I'm glad you were able to get the penalty removed. I actually was just helping someone out who got a penalty and saw something similar, a bunch of blog sites that were nondescript with a ridiculously wide range of topics and even languages, which screams private link network to me. The client said they weren't responsible. It seems that negative SEO is something being done more often.
Thanks again.
Kurt Steinbrueck
OurChurch.Com -
For anyone still out there reading this,here is a brief update: I took the gentle path and followed Google's advice exactly. I used the recent links from Google Webmaster Tools, instead of all the other link info out there. I checked everything leading up to the penalty, and ended up finding a network of 'bad' sites with unnatural links pointing at us. After requesting link, removal I submitted a reconsideration request, being sure to point out the link network, of course, and Google moved the manual penalty.

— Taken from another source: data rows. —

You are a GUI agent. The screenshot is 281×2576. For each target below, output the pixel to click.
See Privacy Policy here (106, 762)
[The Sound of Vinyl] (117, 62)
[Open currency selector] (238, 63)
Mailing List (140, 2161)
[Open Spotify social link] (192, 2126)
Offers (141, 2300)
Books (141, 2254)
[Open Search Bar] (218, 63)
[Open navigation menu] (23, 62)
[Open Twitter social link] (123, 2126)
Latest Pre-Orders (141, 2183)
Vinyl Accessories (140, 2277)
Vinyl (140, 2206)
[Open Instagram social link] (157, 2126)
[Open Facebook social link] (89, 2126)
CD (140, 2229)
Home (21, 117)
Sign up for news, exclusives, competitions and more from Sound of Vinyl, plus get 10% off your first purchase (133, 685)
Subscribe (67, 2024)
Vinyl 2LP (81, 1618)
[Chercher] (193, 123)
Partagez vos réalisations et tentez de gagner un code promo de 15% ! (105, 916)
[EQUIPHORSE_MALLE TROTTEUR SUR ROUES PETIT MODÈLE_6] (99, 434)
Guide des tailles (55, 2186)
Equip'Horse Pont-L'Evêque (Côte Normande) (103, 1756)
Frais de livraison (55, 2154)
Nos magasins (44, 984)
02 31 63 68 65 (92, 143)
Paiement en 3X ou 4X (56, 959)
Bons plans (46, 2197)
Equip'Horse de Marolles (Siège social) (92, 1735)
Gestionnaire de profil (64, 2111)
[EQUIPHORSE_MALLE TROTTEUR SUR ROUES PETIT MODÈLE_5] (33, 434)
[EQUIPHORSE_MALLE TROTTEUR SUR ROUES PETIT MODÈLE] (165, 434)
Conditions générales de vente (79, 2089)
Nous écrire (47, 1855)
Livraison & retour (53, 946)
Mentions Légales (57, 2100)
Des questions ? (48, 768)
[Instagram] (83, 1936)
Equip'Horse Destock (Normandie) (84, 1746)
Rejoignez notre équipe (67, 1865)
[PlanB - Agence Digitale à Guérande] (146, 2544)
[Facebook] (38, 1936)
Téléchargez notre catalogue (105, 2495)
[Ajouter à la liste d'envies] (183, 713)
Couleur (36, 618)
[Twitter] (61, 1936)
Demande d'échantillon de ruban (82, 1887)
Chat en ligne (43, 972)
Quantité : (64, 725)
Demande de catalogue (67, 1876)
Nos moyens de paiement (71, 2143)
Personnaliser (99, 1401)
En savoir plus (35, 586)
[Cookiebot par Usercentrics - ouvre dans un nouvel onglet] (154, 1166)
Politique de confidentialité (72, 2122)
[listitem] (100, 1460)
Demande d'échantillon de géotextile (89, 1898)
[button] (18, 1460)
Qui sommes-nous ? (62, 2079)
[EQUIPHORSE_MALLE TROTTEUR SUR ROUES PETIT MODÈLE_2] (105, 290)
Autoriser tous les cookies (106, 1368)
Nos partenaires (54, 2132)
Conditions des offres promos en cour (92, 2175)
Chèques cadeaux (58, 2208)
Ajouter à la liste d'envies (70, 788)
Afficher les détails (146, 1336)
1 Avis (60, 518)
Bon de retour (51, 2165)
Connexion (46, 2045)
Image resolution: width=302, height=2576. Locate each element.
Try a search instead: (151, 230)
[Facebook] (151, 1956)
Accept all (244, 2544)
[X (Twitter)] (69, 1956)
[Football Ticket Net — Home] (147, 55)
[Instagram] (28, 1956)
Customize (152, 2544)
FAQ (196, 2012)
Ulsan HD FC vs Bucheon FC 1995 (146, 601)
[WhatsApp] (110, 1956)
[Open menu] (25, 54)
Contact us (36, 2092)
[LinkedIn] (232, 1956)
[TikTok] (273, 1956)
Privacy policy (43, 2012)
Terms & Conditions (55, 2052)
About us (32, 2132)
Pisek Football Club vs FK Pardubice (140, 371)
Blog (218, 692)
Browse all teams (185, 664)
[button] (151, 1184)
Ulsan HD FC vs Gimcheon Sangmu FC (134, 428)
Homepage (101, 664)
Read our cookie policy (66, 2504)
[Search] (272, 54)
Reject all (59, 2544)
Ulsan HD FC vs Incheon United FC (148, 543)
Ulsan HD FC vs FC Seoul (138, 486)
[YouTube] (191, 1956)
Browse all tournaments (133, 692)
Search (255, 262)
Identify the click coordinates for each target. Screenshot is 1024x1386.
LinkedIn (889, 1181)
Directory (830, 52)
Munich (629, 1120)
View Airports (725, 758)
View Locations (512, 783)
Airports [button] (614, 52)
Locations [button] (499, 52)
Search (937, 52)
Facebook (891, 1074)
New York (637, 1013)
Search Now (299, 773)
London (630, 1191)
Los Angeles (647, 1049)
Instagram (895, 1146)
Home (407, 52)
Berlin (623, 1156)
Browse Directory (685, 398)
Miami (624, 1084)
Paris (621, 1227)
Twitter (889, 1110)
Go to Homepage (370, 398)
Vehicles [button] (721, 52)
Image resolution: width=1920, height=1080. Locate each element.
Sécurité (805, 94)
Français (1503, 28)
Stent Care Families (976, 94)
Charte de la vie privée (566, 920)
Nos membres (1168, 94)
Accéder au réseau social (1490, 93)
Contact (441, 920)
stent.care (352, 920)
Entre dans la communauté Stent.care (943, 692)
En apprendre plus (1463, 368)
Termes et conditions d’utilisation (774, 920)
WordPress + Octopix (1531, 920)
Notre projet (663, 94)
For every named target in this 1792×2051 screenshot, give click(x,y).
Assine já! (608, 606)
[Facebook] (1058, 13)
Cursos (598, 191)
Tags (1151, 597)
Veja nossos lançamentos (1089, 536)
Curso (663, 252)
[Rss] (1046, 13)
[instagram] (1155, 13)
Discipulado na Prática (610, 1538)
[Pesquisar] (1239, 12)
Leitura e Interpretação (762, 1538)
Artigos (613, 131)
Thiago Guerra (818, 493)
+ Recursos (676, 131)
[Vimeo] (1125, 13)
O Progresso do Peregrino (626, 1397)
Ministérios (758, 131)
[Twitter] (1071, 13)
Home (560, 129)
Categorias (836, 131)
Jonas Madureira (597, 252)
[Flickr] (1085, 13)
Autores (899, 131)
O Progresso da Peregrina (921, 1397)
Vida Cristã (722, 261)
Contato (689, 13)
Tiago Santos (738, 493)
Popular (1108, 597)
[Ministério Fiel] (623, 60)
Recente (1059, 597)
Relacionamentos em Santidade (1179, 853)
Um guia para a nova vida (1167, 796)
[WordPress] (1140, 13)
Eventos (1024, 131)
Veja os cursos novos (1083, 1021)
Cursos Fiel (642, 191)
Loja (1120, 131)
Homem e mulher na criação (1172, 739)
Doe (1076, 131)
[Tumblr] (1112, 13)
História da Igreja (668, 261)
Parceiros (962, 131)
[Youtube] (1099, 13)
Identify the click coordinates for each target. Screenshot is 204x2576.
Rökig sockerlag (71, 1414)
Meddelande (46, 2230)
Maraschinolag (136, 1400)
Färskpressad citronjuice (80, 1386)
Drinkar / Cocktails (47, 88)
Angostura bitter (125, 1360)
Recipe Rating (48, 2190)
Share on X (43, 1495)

The plan moving forward is to keep a watch out for bad links and remove them. (which I'm sure is part of Google's master plan - other than ruling the Universe, naturally) They keep appearing, which indicates that lawyers are a target for spam and/or negative SEO!
-
One more thing...I guess I will check the anchor text again, especially as the domain is an exact match domain. I'll see why martindale.com is linking so much, too. I'm sure the firm's partners are all listed there in multiple categories, but I don't see how that disproportionately high ratio of backlinks from martindale.com can be helpful. To be clear, that site is a legal site (with lawyer listings), not an individual lawyer's site.(Thanks Jesse.)
-
Thank all of you for your helpful responses! I used the trial version of link detox from linkresearchtools.com to help me get my bearings, then moved on to ahrefs and majestic seo. There are definitely shady links that exist so I will be trying to get these removed, then disavow them with Google's disavow tool, then request a review/removal of the penalty. I understand that Google may just be ignoring them, but I'm going to play it safe. One site in particular was hiding the backlink. I could only find it by hovering over a 'more links' area and the page's content and surrounding links were totally irrelevant. Other sites were useless directories with no Page Rank and just lists of location-specific law links (like Atlanta Bankruptcy Law, Baltimore Bankruptcy Law, and so on.) The one in particular I found with Link Detox was not even indexed, a sign of a Google penalty (if not total infancy, in a best-case scenario).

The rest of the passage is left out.